──────── 提示文

[コラム] 「黄昏迫るころ夕陽は美し#04 ある無罪事件」:大野恒太郎弁護士(顧問)

ある無罪事件

―私の検事としての原点―

 検事に任官して事実上最初に担当した事件が無罪となった。私はその事件の捜査を担当したのみならず、公判にも立ち会った。そして、その無罪は起訴した被告人が犯人であることに疑いがあることを理由とするものであった。
 もともと無罪判決が極めて稀である日本の刑事司法において、その職業生活のスタート時にこのような経験をした検事はおそらく他にいないであろう。
 私は40年にわたる検事生活の中で3回検事の職を辞することを真剣に考えたことがあるが、この事件の時がその第1回目である。
 当時の記録が残っておらず、専ら記憶に頼らざるをえない今、正確でないところもあると思うが、当時の捜査公判の経過を振り返り、反省も込めて、駆け出しの検察官であった私に何が足りなかったのかを振り返ることにしたい。
 

捜査

 事件は、ある会社において職場の運動クラブの貯金通帳2通と印鑑が盗まれ、付近の郵便局2か所で貯金合計15万円余りが払い戻されたという窃盗・有印私文書偽造同行使・詐欺の事案である。被疑者として逮捕されたのは、そのクラブのメンバーであるAさんであった。
 
 警察から事件が送致されたのが、休日であったため、日直の検察官がAさんの弁解を聞いた上で、裁判所に勾留請求を行い、その後、新任検事である私にその事件が割り替えられたのであった。
 その際、上司からは、私に対して、「被疑者は犯行を否認している。しかし、2か所の郵便局に提出された貯金払戻金受領証の筆跡が被疑者のものと一致するという鑑定書がある。また、被疑者自身も弁解録取の際に警察官、検察官、裁判官に対して受領証は自分が記載したことを認めている。否認のままでも起訴せざるを得ないであろうが、よく調べて納得のいく供述を得てもらいたい。」というような指示がなされた。
 
 その後、私はAさんの取調べに臨んだのであるが、Aさんの供述は当初の弁解と全く変わらなかった。すなわち、「受領証の記載は自分が書いたものだと思うが、通帳や印鑑を盗んだ覚えはなく、郵便局に行って貯金の払い戻しを受けたという記憶もない。」というのである。そして、「それならばどこでどういう経緯で受領証を書いたのか。」と問うと、「郵便局以外の場所で、誰かに頼まれて書いたような気がするが、具体的には思い出せない。」と答えるのであった。
 しかし、それはあり得ない話であった。なぜならば、受領証のうち1通には、払戻人欄における払戻人の氏名の前に運動クラブの名称が挿入されている部分があり、郵便局員の記憶では、その分は局員が指摘して窓口で書き入れさせたものだということであったからである。それを前提とすれば、記載者が自ら郵便局を訪問したことは動かしがたい事実であると認められた。なお、警察の捜査によれば、2か所の郵便局員にAさんの写真を見せた結果は、いずれも「似ているように思うが、断定はできない。」というものであった。

────────────────
──────── 資料データ

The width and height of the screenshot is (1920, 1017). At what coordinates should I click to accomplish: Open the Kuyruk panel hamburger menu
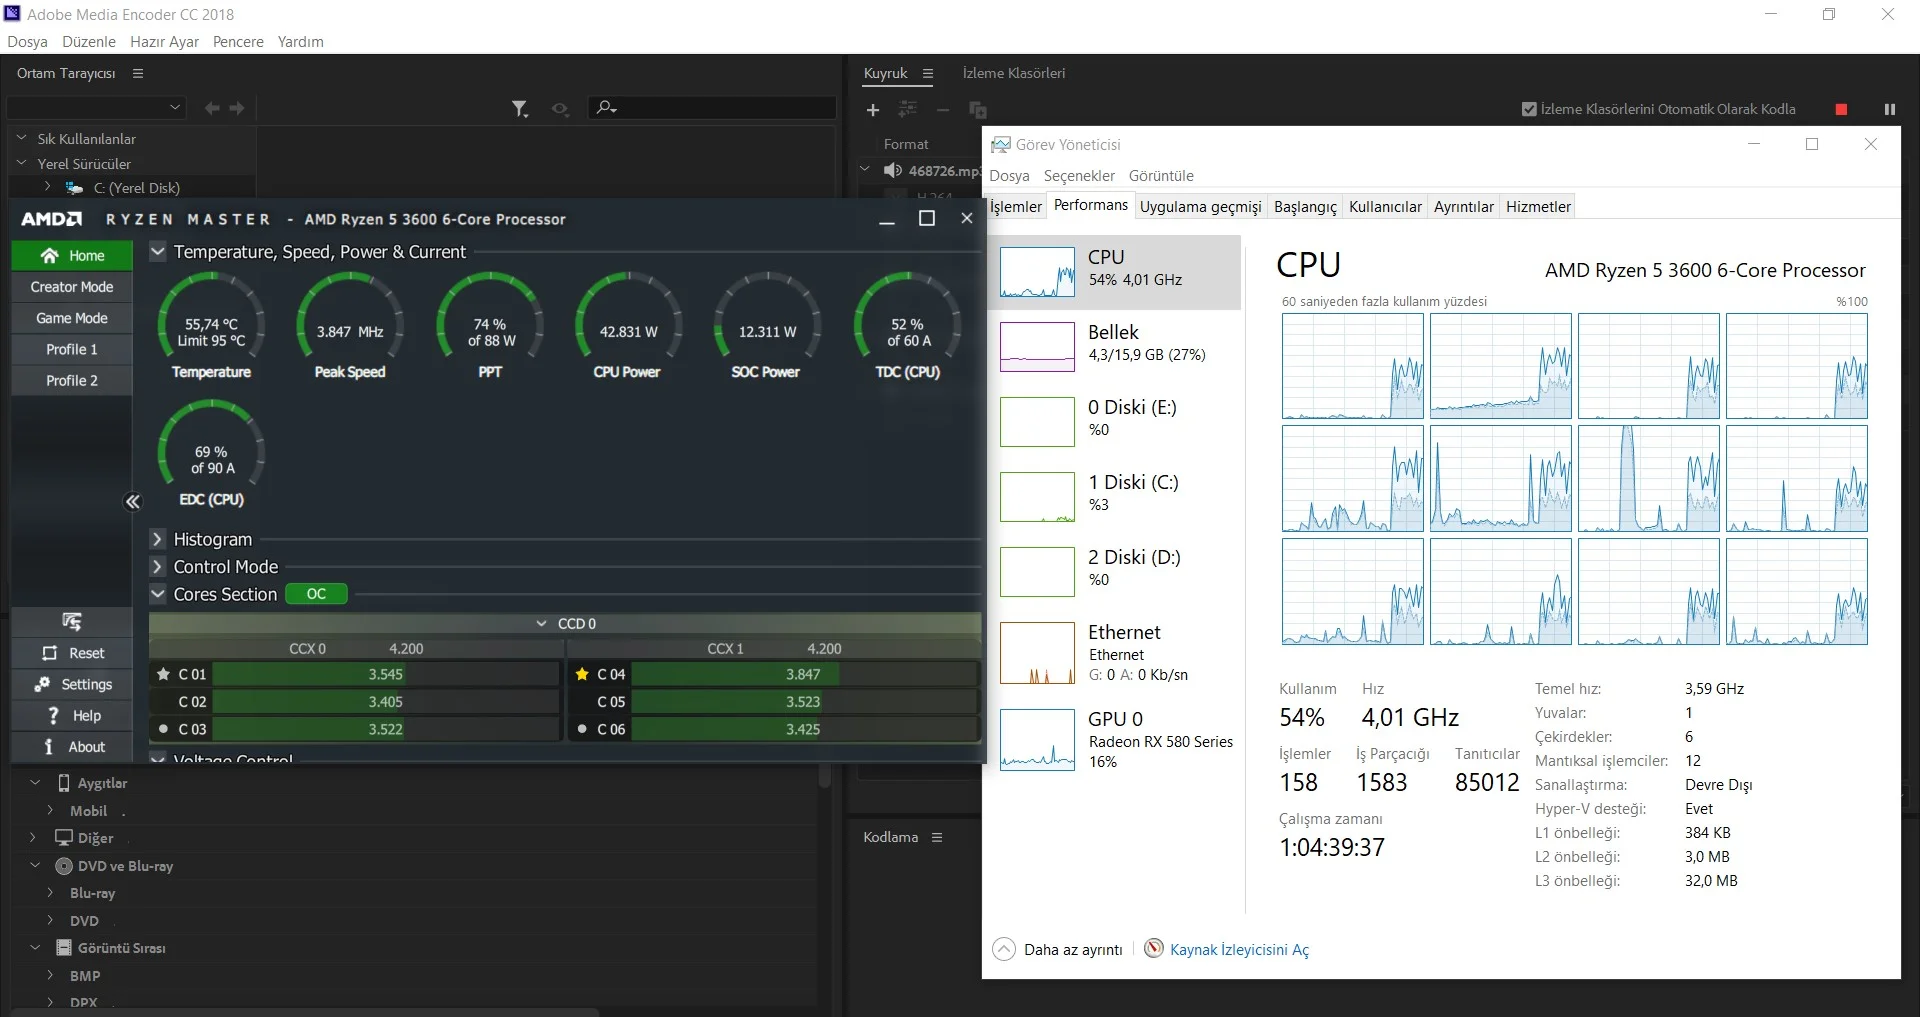[928, 74]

────────────────

- 学習課題 -
(a) 無罪事件の回想文を、「警察から事件が送致されたのが」を含む箇所から書き始め、「ない。」と答えるのであった。」まで書いたところで止めて、一字も変えずに書き写しなさい。
(b) 無罪事件の回想文の続きを、示された最後の文の次から書き進めなさい。

- 課題別の解答 -
(a)
警察から事件が送致されたのが、休日であったため、日直の検察官がAさんの弁解を聞いた上で、裁判所に勾留請求を行い、その後、新任検事である私にその事件が割り替えられたのであった。
 その際、上司からは、私に対して、「被疑者は犯行を否認している。しかし、2か所の郵便局に提出された貯金払戻金受領証の筆跡が被疑者のものと一致するという鑑定書がある。また、被疑者自身も弁解録取の際に警察官、検察官、裁判官に対して受領証は自分が記載したことを認めている。否認のままでも起訴せざるを得ないであろうが、よく調べて納得のいく供述を得てもらいたい。」というような指示がなされた。
 
 その後、私はAさんの取調べに臨んだのであるが、Aさんの供述は当初の弁解と全く変わらなかった。すなわち、「受領証の記載は自分が書いたものだと思うが、通帳や印鑑を盗んだ覚えはなく、郵便局に行って貯金の払い戻しを受けたという記憶もない。」というのである。そして、「それならばどこでどういう経緯で受領証を書いたのか。」と問うと、「郵便局以外の場所で、誰かに頼まれて書いたような気がするが、具体的には思い出せない。」と答えるのであった。

(b)
 また、取調べの過程で、Aさんに受領証の記載と同じ内容を白紙に書いてもらったが、その筆跡は郵便局に提出された受領証のものと酷似しており、逮捕前に警察が入手した鑑定書が結論する通り、両者は同一であると思われ、Aさん自身もそのことを認めていた。
 
 Aさんが自白したのは、勾留16日目であった。
 私は、雑談の中で、Aさんも私と同様山登りを好むことを知った。そこで、この日の取調べにおいて、Aさんに対し、「山登りをする人に悪い人はいないはずだ。本当のことを言って、責任を取り、出直して山に登ったらどうか。」などと話したところ、Aさんは、覚悟を固めたように「わかりました。」と言ってから自白を始めたのである。
 
 Aさんの自白は、大要「飲み会等で小遣いが足りなくなっていたところ、ある日会社の自分の席から、所属する運動クラブの幹事が貯金通帳をその机の中から取り出しているのが見えた。そこで、ほかの人が見ていない隙に、通帳と印鑑を盗み出し、その後、勤務時間中に会社を抜け出して郵便局2件を回り貯金を引き出した。通帳は千切った上、印鑑と一緒に近くの駅ホームのゴミ箱に捨てた。払い戻した現金は、その後遊興費等として支出した。」などというものであった。
 新任検事には立会事務官は配置されていなかったので、私はそうした内容を自分で筆記して調書を作成した。そして、そのコピーを取って、所轄警察署の担当警察官に渡し、調書の裏付けをとるように指示した。
 
 ところが、翌日、所轄署からは、Aさんが再び否認に転じたとの連絡を受けた。
 私がAさんを改めて地検に呼び,取調べを行ったところ、受領証については自分が書いたとの従来の供述を維持しながら、「すみません。この間の話は嘘でした。やはり私はやっていません。」と述べた。
 こうした経緯から、私に対する自白調書の内容については、裏付け捜査が行われないまま、延長後の勾留満期である勾留20日目の日、私は、筆跡鑑定と私に対する自白に基づき、Aさんを起訴したのである。
 

公判

 本件は、被告人であるAさんが否認しているということもあり、裁判所では合議体で審理することとされた。
 
 東京地検において捜査と公判は分業されており、それぞれ別の検察官が担当することになっている。
 しかし、新任検事である私は、合議体の公判担当で20年以上も年次が上の先輩検事の補助という立場で公判に立ち会うことを命じられた。おそらく上司は私に勉強の機会を与えようと考えたのだと思う。こうして、私は、この事件について捜査と公判の両方を担当することとなったのである。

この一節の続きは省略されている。